CNE self study · Hospice & Palliative Care

What is POLST?

POLST is a physician order for life-sustaining treatment, which is called a medical order for life-sustaining treatment in some states. This form is created during a conversation with a medical provider and lays out the patient’s end-of-life wishes. It is considered a medical order, and is most useful in times of emergency. Typically, POLST or MOLST forms are intended for patients who have a life expectancy of 1 year or less, and the POLST is a doctor’s order for the specific instructions the patient has given the physician about what to do in possible future situations.

  1. IF you have no pulse and are not breathing, do you want a CPR or DNR order?
    • If you are not in cardiopulmonary arrest, then this item is not an issue. If you are, however, then making choices in advance of need is helpful. Resuscitation attempts to restart the heartbeat and breathing of a person who has no heartbeat and has stopped breathing. Typically this involved “mouth-to-mouth” breathing and forceful pressure on the chest, to try to restart the heart. Resuscitation may also involve electric shock (defibrillation) or a plastic tube down the throat into the windpipe to assist breathing (intubation).
  2. If you have a pulse and/or are breathing, what Medical Interventions do you want?
    • Comfort Measures Only, the focus of care is on the main goal of keeping the patient comfortable. Instead of on medical intervention that may prolong life, use of oxygen, suction and manual treatment of airway obstruction are done as needed for comfort, but you will not be transferred to hospital for life-sustaining treatment, unless your comfort needs cannot be met in the current location.
    • Limited additional interventions with selective treatment – include the care described above, plus medical treatment, IV fluids and cardiac monitor as indicated, but not intubation, advanced airway interventions or mechanical ventilation; you will be transferred to the hospital if indicated, but avoid intensive care.
    • Full Treatment – includes the care described above, plus intubation, advanced airway interventions, mechanical ventilation and cardioversion as indicated; you will be transferred to the hospital if indicated, including intensive care.
  3. Do you want Artificially Administered Nutrition?
    • Medical staff always offer food by mouth, if feasible. But sometimes that is not possible. For example, when a dementia patient loses the ability to swallow, then other choices may need to be made. Fluids and liquid nutrients (formula) can be given through a tube in the nose that goes into the stomach or through a tube placed directly into the stomach by a surgical procedure.
      • Some people want no artificial nutrition by tube ever.
      • Others want a defined trial period for artificial nutrition by tube.
      • Still others want long-term artificial nutrition by tube.


Besides a POLST form, advance directives (ADs) can be used to allow patients to communicate what their goals of care and preferred treatments would be if they were unable to speak for themselves. There are two main types of ADs: living wills and medical power of attorney.
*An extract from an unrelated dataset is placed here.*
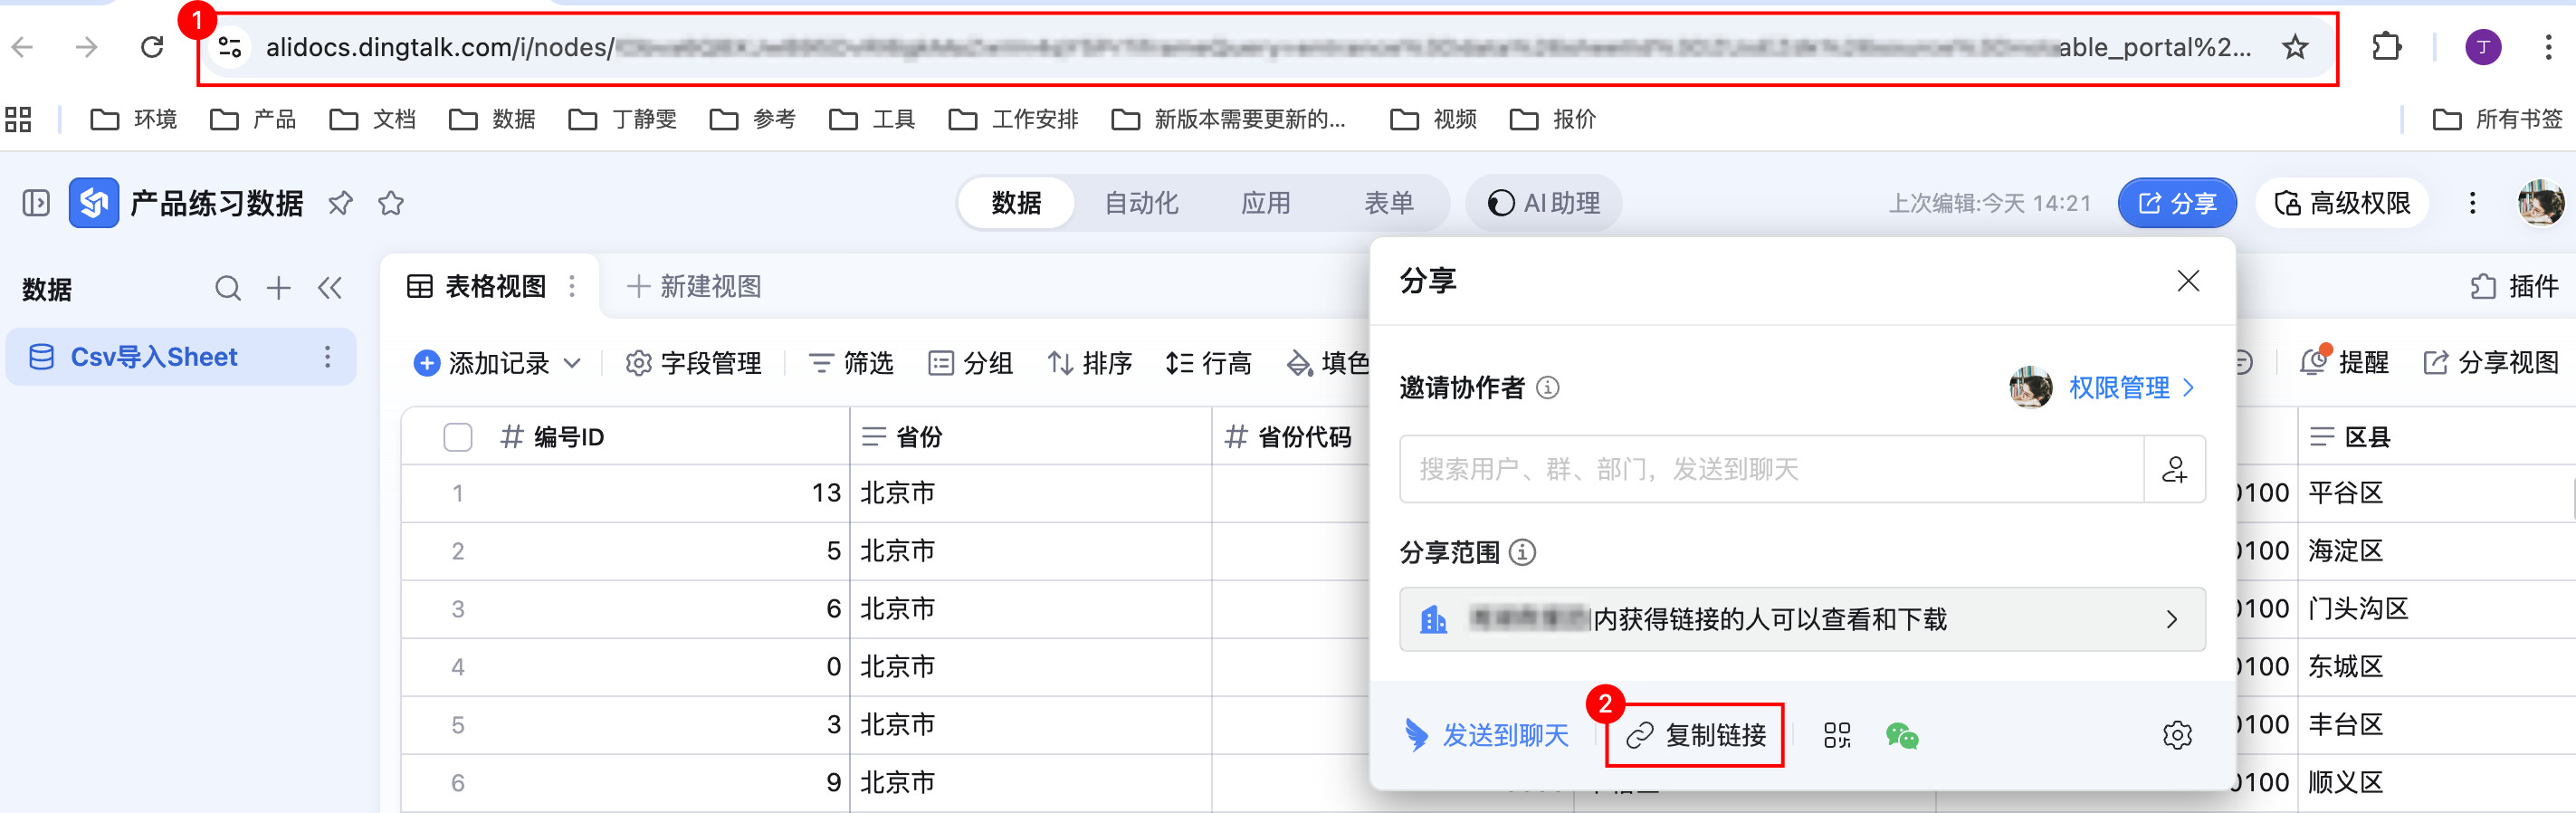Switch to the 自动化 tab

pyautogui.click(x=1140, y=203)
  • A living will is a document in which the patient specifies which treatments they would want if they could no longer express their own wishes.
  • Medical power of attorney differs in that the patient does not necessarily specify which treatments they would want. rather, the patient designates someone else to make decisions for them if they are unable to do so.
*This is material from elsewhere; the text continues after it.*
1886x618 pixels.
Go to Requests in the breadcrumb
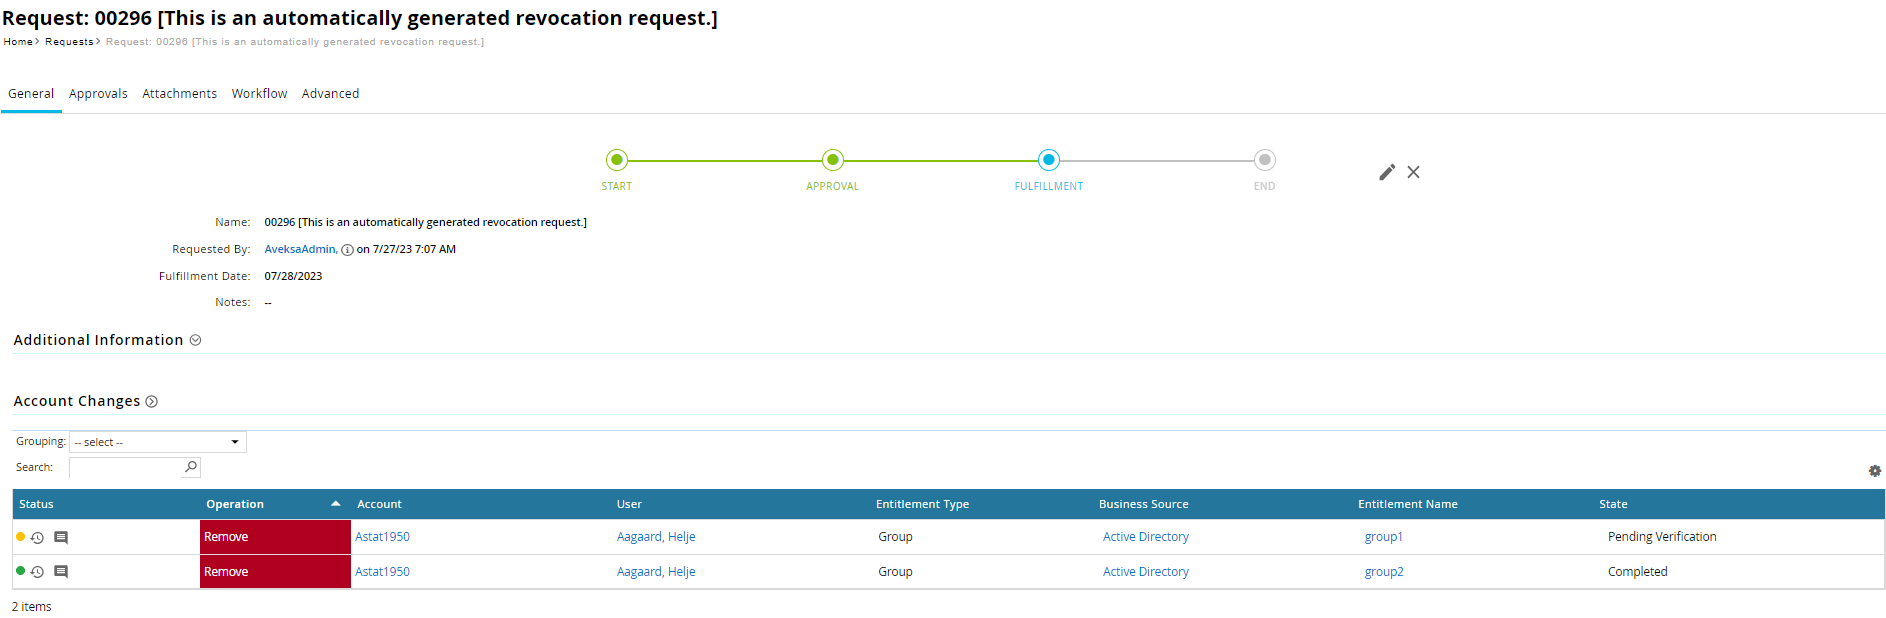tap(69, 42)
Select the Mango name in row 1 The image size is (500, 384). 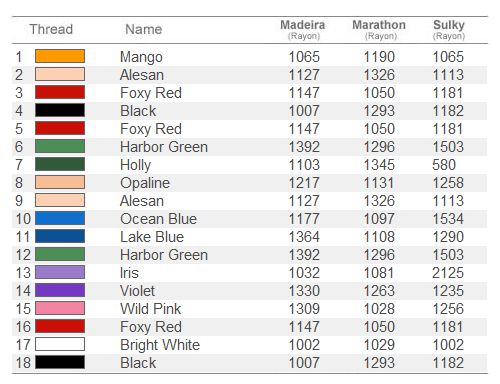[x=141, y=57]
Supporting the patient in decision-making with regard to advanced care planning is an extremely important component of palliative care nursing. Advanced care planning should, ideally, begin before the late stages of a terminal illness; it is difficult for patients and loved ones to consider advanced care planning in the setting of acute decompensation. Advanced care planning should occur over the course of several conversations to allow patients time to reflect and process what, for most patients, are emotionally challenging issues. Planning should address the patient’s goals with regard to life-sustaining therapy, such as code status, preparation for the possibility of the patient becoming incapable of decision-making, and a designated proxy for decision-making if the patient is unable to do so. It usually provides a great deal of relief to both patients and loved ones when end-of-life decisions are made ahead of time in keeping with the patient’s values and goals.